WORK REQUEST: With pictures left out, set down exactly the lines from the line containing "Where should I" through the last line of the data.

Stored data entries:
++++++
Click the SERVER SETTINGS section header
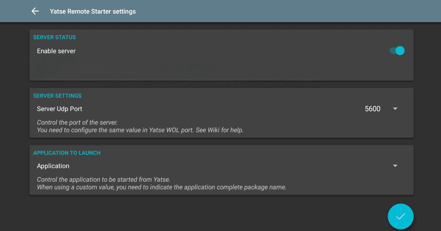441x231 pixels. click(57, 96)
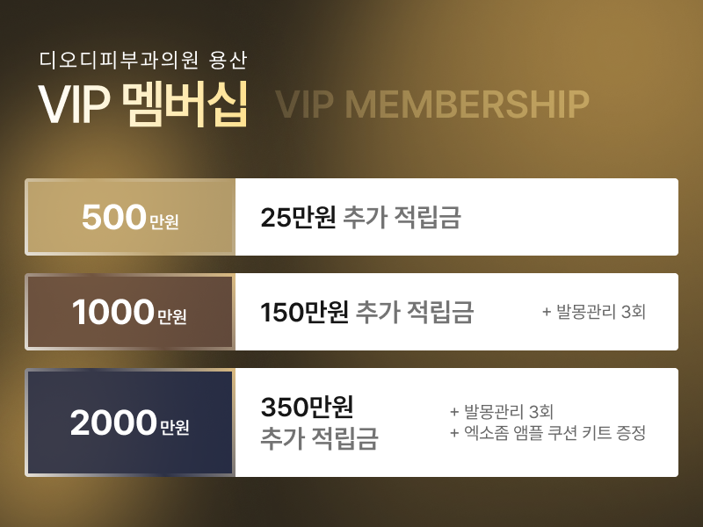Image resolution: width=703 pixels, height=527 pixels.
Task: Click the bold 350만원 amount
Action: click(307, 407)
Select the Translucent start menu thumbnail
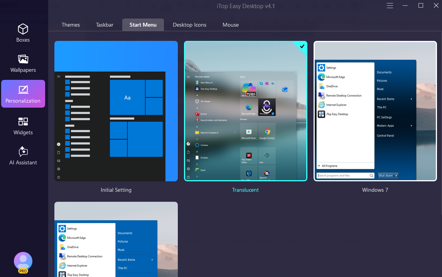The image size is (442, 277). click(246, 111)

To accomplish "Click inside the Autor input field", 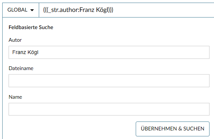I will [109, 53].
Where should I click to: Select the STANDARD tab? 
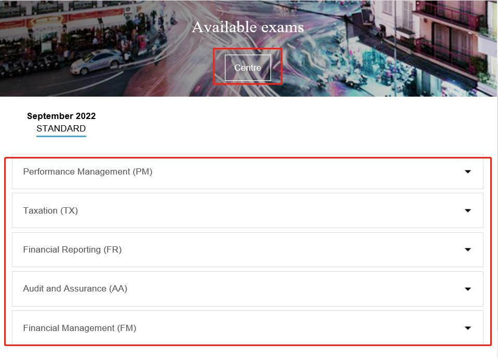pyautogui.click(x=61, y=128)
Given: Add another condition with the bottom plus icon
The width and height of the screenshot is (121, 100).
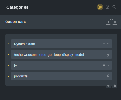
++++++
YOUR RESPONSE:
Where should I click to: Select the STANDARD tab? 
pyautogui.click(x=61, y=128)
Given: Add another condition with the bottom plus icon
The width and height of the screenshot is (121, 100).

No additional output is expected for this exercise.